- **DESCRIPTION OF THE TASK**
Each record below must be written out exactly as given.

╭─ SUPPLIED MATERIAL

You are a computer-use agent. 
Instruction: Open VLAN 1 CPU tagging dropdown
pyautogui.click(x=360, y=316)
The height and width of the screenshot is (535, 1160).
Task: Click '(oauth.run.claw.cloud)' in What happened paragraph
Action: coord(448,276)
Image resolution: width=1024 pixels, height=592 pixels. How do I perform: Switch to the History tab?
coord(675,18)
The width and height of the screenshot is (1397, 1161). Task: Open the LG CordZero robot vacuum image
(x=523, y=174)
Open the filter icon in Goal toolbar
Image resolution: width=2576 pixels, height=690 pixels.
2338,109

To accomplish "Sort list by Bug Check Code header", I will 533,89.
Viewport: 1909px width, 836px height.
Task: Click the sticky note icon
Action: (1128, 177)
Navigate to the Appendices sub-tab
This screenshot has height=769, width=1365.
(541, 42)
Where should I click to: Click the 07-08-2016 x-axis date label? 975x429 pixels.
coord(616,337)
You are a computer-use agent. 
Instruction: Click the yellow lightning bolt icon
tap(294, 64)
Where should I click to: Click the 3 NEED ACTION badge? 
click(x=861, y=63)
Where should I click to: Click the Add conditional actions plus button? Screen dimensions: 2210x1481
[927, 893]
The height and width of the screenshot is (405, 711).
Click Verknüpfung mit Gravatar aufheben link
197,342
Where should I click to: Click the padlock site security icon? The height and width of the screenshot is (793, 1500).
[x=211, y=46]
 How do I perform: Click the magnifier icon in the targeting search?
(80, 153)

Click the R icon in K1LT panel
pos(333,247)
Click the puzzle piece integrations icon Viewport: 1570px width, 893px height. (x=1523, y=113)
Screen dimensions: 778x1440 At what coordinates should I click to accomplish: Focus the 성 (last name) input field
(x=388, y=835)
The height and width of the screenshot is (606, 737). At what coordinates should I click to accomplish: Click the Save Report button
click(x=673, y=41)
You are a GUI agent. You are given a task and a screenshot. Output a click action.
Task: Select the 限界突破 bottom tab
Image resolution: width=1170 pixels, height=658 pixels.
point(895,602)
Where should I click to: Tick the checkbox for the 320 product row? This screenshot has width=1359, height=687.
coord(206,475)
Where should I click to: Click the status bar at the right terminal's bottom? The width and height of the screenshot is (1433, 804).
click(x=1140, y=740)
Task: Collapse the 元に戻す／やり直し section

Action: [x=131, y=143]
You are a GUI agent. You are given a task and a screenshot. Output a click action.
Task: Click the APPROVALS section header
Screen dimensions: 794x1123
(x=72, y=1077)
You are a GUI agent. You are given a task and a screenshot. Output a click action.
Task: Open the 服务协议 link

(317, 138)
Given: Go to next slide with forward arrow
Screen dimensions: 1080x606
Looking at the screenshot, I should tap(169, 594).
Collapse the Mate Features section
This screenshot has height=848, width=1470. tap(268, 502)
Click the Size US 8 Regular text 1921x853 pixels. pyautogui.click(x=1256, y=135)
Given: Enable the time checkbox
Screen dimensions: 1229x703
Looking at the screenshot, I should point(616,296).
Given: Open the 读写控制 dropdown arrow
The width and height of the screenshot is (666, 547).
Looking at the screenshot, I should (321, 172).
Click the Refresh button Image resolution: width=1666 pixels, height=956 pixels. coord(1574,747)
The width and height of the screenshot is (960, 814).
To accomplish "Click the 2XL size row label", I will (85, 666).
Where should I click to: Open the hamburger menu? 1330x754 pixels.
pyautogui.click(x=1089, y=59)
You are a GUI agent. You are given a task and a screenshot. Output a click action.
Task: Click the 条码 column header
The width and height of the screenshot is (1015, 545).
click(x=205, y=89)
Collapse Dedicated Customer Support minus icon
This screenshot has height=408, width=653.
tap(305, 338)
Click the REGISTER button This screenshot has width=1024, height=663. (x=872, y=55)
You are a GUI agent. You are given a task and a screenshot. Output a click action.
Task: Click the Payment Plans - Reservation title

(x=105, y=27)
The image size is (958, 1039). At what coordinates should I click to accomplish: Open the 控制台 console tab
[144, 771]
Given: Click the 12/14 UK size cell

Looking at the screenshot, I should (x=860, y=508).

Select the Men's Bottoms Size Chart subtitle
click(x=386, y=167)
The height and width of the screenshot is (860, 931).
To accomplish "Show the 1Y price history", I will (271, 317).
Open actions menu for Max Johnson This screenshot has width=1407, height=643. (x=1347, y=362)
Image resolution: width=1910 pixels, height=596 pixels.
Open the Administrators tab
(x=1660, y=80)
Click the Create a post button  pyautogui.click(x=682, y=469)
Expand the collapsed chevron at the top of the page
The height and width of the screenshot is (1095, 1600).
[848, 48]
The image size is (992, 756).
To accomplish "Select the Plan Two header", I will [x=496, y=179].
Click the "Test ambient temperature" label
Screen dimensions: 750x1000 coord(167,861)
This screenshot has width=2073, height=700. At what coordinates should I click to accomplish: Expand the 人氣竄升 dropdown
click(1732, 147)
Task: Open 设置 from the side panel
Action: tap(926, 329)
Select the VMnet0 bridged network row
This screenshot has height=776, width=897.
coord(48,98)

╰─

- **TASK SOLUTION**
You are a computer-use agent. 
Instruction: Open VLAN 1 CPU tagging dropdown
pyautogui.click(x=360, y=316)
The height and width of the screenshot is (535, 1160).
Task: Click '(oauth.run.claw.cloud)' in What happened paragraph
Action: coord(448,276)
Image resolution: width=1024 pixels, height=592 pixels. How do I perform: Switch to the History tab?
coord(675,18)
The width and height of the screenshot is (1397, 1161). Task: Open the LG CordZero robot vacuum image
(x=523, y=174)
Open the filter icon in Goal toolbar
Image resolution: width=2576 pixels, height=690 pixels.
2338,109

To accomplish "Sort list by Bug Check Code header", I will 533,89.
Viewport: 1909px width, 836px height.
Task: Click the sticky note icon
Action: (1128, 177)
Navigate to the Appendices sub-tab
This screenshot has height=769, width=1365.
(541, 42)
Where should I click to: Click the 07-08-2016 x-axis date label? 975x429 pixels.
coord(616,337)
You are a computer-use agent. 
Instruction: Click the yellow lightning bolt icon
tap(294, 64)
Where should I click to: Click the 3 NEED ACTION badge? 
click(x=861, y=63)
Where should I click to: Click the Add conditional actions plus button? Screen dimensions: 2210x1481
[927, 893]
The height and width of the screenshot is (405, 711).
Click Verknüpfung mit Gravatar aufheben link
197,342
Where should I click to: Click the padlock site security icon? The height and width of the screenshot is (793, 1500).
[x=211, y=46]
 How do I perform: Click the magnifier icon in the targeting search?
(80, 153)

Click the R icon in K1LT panel
pos(333,247)
Click the puzzle piece integrations icon Viewport: 1570px width, 893px height. (x=1523, y=113)
Screen dimensions: 778x1440 At what coordinates should I click to accomplish: Focus the 성 (last name) input field
(x=388, y=835)
The height and width of the screenshot is (606, 737). At what coordinates should I click to accomplish: Click the Save Report button
click(x=673, y=41)
You are a GUI agent. You are given a task and a screenshot. Output a click action.
Task: Select the 限界突破 bottom tab
Image resolution: width=1170 pixels, height=658 pixels.
point(895,602)
Where should I click to: Tick the checkbox for the 320 product row? This screenshot has width=1359, height=687.
coord(206,475)
Where should I click to: Click the status bar at the right terminal's bottom? The width and height of the screenshot is (1433, 804).
click(x=1140, y=740)
Task: Collapse the 元に戻す／やり直し section

Action: [x=131, y=143]
You are a GUI agent. You are given a task and a screenshot. Output a click action.
Task: Click the APPROVALS section header
Screen dimensions: 794x1123
(x=72, y=1077)
You are a GUI agent. You are given a task and a screenshot. Output a click action.
Task: Open the 服务协议 link

(317, 138)
Given: Go to next slide with forward arrow
Screen dimensions: 1080x606
Looking at the screenshot, I should tap(169, 594).
Collapse the Mate Features section
This screenshot has height=848, width=1470. tap(268, 502)
Click the Size US 8 Regular text 1921x853 pixels. pyautogui.click(x=1256, y=135)
Given: Enable the time checkbox
Screen dimensions: 1229x703
Looking at the screenshot, I should point(616,296).
Given: Open the 读写控制 dropdown arrow
The width and height of the screenshot is (666, 547).
Looking at the screenshot, I should (321, 172).
Click the Refresh button Image resolution: width=1666 pixels, height=956 pixels. coord(1574,747)
The width and height of the screenshot is (960, 814).
To accomplish "Click the 2XL size row label", I will (85, 666).
Where should I click to: Open the hamburger menu? 1330x754 pixels.
pyautogui.click(x=1089, y=59)
You are a GUI agent. You are given a task and a screenshot. Output a click action.
Task: Click the 条码 column header
The width and height of the screenshot is (1015, 545).
click(x=205, y=89)
Collapse Dedicated Customer Support minus icon
This screenshot has height=408, width=653.
tap(305, 338)
Click the REGISTER button This screenshot has width=1024, height=663. (x=872, y=55)
You are a GUI agent. You are given a task and a screenshot. Output a click action.
Task: Click the Payment Plans - Reservation title

(x=105, y=27)
The image size is (958, 1039). At what coordinates should I click to accomplish: Open the 控制台 console tab
[144, 771]
Given: Click the 12/14 UK size cell

Looking at the screenshot, I should (x=860, y=508).

Select the Men's Bottoms Size Chart subtitle
click(x=386, y=167)
The height and width of the screenshot is (860, 931).
To accomplish "Show the 1Y price history", I will (271, 317).
Open actions menu for Max Johnson This screenshot has width=1407, height=643. (x=1347, y=362)
Image resolution: width=1910 pixels, height=596 pixels.
Open the Administrators tab
(x=1660, y=80)
Click the Create a post button  pyautogui.click(x=682, y=469)
Expand the collapsed chevron at the top of the page
The height and width of the screenshot is (1095, 1600).
[848, 48]
The image size is (992, 756).
To accomplish "Select the Plan Two header", I will [x=496, y=179].
Click the "Test ambient temperature" label
Screen dimensions: 750x1000 coord(167,861)
This screenshot has width=2073, height=700. At what coordinates should I click to accomplish: Expand the 人氣竄升 dropdown
click(1732, 147)
Task: Open 设置 from the side panel
Action: tap(926, 329)
Select the VMnet0 bridged network row
This screenshot has height=776, width=897.
coord(48,98)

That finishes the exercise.